RECORDS FOR THIS EXERCISE:
..............................
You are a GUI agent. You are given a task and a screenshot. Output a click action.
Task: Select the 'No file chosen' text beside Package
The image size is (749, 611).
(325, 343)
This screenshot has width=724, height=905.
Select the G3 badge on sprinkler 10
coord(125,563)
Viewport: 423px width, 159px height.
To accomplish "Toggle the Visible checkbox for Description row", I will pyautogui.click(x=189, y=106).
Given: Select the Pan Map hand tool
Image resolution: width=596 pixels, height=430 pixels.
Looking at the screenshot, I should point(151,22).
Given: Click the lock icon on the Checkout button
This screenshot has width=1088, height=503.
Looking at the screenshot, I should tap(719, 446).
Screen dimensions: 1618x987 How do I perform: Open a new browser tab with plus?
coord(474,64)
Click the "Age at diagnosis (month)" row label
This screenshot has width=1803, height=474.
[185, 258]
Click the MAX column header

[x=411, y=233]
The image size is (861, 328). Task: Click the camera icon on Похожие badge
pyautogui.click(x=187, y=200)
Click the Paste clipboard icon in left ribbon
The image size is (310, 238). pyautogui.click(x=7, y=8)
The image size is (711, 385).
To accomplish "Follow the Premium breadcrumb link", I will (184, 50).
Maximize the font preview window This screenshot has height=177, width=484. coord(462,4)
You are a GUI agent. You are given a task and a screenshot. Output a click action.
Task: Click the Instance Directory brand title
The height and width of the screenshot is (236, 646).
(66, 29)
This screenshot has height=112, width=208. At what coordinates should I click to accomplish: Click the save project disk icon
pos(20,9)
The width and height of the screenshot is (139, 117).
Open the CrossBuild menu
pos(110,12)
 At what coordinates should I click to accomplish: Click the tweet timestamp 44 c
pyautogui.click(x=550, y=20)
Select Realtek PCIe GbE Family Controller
..............................
PROBLEM:
Once the records end, copy them all again exactly.

SOLUTION FOR THIS EXERCISE:
You are a GUI agent. You are given a task and a screenshot. Output a click action.
Task: Select the 'No file chosen' text beside Package
The image size is (749, 611).
(325, 343)
This screenshot has width=724, height=905.
Select the G3 badge on sprinkler 10
coord(125,563)
Viewport: 423px width, 159px height.
To accomplish "Toggle the Visible checkbox for Description row", I will pyautogui.click(x=189, y=106).
Given: Select the Pan Map hand tool
Image resolution: width=596 pixels, height=430 pixels.
Looking at the screenshot, I should point(151,22).
Given: Click the lock icon on the Checkout button
This screenshot has width=1088, height=503.
Looking at the screenshot, I should tap(719, 446).
Screen dimensions: 1618x987 How do I perform: Open a new browser tab with plus?
coord(474,64)
Click the "Age at diagnosis (month)" row label
This screenshot has width=1803, height=474.
[185, 258]
Click the MAX column header

[x=411, y=233]
The image size is (861, 328). Task: Click the camera icon on Похожие badge
pyautogui.click(x=187, y=200)
Click the Paste clipboard icon in left ribbon
The image size is (310, 238). pyautogui.click(x=7, y=8)
The image size is (711, 385).
To accomplish "Follow the Premium breadcrumb link", I will (184, 50).
Maximize the font preview window This screenshot has height=177, width=484. coord(462,4)
You are a GUI agent. You are given a task and a screenshot. Output a click action.
Task: Click the Instance Directory brand title
The height and width of the screenshot is (236, 646).
(66, 29)
This screenshot has height=112, width=208. At what coordinates should I click to accomplish: Click the save project disk icon
pos(20,9)
The width and height of the screenshot is (139, 117).
Open the CrossBuild menu
pos(110,12)
 At what coordinates should I click to accomplish: Click the tweet timestamp 44 c
pyautogui.click(x=550, y=20)
Select Realtek PCIe GbE Family Controller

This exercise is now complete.